France`s nostalgia

Published May 15, 2010

HE was Good King Henri a leader who slept in barns, devoured chicken stew and brought an era of peace and prosperity to a country crippled by religious quarrels. He also, according to one historian, made a string of romantic conquests while “smelling strongly of garlic and feet”.

Two hundred years before revolution brought down the monarchy, a 35-year-old from the south-western city of Pau began a reign that would make France fall in love with him. Today, as the country remembers his death at the hands of a Catholic assassin, there is no sign that this love is fading.

In fact, 400 years after he drew his last breath in a Paris side street, Henri IV is everywhere on magazine covers, on billboards and in shop windows. Parisian guides are offering Henri IV walking tours; museums are hosting exhibitions; and locals in his home city near the Pyrenees are hosting feasts of poule au pot and garfou, his favourite sweet treat.

“If we were to measure his approval ratings now, what result would we get?” asked Nouvel Observateur magazine recently. “100 per cent happy? 200 per cent?
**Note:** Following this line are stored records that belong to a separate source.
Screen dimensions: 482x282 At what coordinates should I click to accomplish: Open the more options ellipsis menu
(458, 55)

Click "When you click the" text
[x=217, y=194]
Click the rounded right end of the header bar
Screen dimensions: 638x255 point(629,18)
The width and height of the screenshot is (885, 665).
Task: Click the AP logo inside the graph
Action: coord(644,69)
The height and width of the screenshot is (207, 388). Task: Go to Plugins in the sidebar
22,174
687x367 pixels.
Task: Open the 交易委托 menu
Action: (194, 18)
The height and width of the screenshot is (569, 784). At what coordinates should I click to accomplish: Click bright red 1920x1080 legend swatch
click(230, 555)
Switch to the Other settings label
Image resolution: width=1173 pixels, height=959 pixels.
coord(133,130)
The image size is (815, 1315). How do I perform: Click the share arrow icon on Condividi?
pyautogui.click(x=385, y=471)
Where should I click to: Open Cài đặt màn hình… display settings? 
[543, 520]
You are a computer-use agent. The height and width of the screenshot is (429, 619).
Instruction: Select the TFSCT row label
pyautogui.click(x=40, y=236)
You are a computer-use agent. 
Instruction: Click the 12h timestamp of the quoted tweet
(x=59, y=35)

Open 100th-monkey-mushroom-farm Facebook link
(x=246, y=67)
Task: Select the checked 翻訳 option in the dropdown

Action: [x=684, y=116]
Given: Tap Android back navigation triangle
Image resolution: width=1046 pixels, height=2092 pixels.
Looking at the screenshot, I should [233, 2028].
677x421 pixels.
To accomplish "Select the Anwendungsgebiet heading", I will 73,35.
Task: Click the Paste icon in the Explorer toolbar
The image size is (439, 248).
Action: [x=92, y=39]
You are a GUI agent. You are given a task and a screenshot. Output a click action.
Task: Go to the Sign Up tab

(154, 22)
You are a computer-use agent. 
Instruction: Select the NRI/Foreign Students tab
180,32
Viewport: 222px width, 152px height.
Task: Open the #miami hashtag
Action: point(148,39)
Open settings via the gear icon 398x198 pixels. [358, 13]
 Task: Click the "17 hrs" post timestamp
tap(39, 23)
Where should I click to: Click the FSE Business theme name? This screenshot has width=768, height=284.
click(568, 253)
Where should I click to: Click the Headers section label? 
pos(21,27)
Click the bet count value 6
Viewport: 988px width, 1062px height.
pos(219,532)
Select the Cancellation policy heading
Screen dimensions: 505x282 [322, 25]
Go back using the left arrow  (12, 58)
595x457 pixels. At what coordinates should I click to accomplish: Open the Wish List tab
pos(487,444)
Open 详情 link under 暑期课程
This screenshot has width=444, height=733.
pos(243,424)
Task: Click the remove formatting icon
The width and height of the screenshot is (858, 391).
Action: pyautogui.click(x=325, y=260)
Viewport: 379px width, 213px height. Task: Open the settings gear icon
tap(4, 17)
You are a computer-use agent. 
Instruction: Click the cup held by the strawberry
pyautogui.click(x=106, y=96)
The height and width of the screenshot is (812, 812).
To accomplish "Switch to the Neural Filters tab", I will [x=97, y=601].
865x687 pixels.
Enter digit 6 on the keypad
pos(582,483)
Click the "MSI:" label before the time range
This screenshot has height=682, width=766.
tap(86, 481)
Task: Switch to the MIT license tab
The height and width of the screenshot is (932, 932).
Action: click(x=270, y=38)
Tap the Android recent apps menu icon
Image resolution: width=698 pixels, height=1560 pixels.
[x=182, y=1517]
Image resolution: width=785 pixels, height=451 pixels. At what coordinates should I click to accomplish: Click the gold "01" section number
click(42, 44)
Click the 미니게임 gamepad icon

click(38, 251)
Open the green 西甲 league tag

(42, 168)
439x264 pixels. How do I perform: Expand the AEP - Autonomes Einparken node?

At any rate a figure to make the late greats turn pale — even more so the not-so-greats who are still alive.” President Nicolas Sarkozy would do well to watch and learn.

During his reign from 1589 to 1610, Henri le Grand was credited with turning a country torn apart by religious wars into a newly confident land where Catholics and Protestants were forced to tolerate — if not like — each other.

He converted from Calvinism to Catholicism, the faith of the vast majority of France, but did not neglect the long-persecuted Huguenot minority. In 1598, 26 years after thousands of people who had gathered for his wedding died in the St Bartholomew's Day massacre, he declared the edict of Nantes, which guaranteed Protestants freedom of worship.